Overview
Tomo is a Space Invaders-inspired game with a twist: the codebase itself evolves between levels, powered by a large language model. Each level introduces new game mechanics, enemy behaviors, and challenges that didn't exist in the previous level — all generated and integrated by an LLM at runtime.
Motivation
Most games ship with a fixed set of mechanics. What if a game could surprise you every time you played? Tomo explores this idea by using LLMs not as a narrative tool, but as a game design tool — one that can write and inject new gameplay code on the fly. The result is a game where no two playthroughs follow the same mechanical progression.
How It Works
The game loop operates in two phases:
Play Phase
The current level plays like a classic space invaders game — the player controls a ship, dodges projectiles, and defeats waves of enemies. The core engine handles rendering, collision detection, and input processing.
Evolution Phase
Between levels, the LLM analyzes the current game state and generates new Python code that introduces novel mechanics. This might include:
- New enemy types with unique movement patterns
- Modified projectile behaviors (homing, splitting, etc.)

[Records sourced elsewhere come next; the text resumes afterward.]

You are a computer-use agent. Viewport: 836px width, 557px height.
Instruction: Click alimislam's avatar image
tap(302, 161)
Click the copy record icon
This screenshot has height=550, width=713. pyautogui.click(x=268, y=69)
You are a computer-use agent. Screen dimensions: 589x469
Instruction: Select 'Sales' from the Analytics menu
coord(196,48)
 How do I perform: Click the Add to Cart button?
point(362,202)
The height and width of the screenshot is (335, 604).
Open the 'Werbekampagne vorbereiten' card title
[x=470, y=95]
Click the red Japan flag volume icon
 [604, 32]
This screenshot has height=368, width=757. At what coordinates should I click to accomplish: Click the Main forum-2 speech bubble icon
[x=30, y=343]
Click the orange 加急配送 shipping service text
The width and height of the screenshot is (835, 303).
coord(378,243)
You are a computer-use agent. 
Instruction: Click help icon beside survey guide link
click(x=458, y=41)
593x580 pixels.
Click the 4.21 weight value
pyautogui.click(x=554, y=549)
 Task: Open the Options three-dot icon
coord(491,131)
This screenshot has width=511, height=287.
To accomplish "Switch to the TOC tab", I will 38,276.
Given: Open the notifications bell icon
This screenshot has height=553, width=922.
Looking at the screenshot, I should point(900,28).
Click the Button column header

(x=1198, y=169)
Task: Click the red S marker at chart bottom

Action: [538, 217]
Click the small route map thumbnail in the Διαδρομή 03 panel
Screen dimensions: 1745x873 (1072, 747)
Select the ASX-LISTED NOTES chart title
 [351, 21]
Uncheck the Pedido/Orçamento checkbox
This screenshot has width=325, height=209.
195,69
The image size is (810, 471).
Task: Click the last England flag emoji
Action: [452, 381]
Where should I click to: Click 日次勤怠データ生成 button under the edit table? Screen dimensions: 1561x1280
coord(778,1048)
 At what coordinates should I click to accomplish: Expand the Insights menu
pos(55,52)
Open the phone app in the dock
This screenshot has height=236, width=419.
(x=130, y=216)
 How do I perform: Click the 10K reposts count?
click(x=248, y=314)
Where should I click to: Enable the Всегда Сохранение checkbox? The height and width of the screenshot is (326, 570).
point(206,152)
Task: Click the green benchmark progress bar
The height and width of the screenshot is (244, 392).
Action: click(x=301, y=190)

- Environmental hazards or power-ups
- Changes to the scoring system or win conditions
The generated code is validated and sandboxed before being integrated into the running game.
Technical Details
- Engine: Custom Python game engine built with Pygame
- LLM Integration: Code generation with structured output for reliable mechanical integration
- Sandboxing: Generated code runs in a restricted environment to prevent breaking the core engine
- State Management: Game state is serialized between levels for the LLM to reason about
Challenges
The hardest part was ensuring that LLM-generated code would integrate cleanly with the existing engine. Generated mechanics need to use the right APIs, respect the coordinate system, and not conflict with existing behaviors. Designing a sufficiently structured yet flexible interface for code injection was the core engineering challenge.
What I Learned
Tomo pushed me to think about code as data — something that can be generated, validated, and composed dynamically. It also revealed fascinating insights about what LLMs understand (and don't understand) about game design when forced to express ideas as executable code.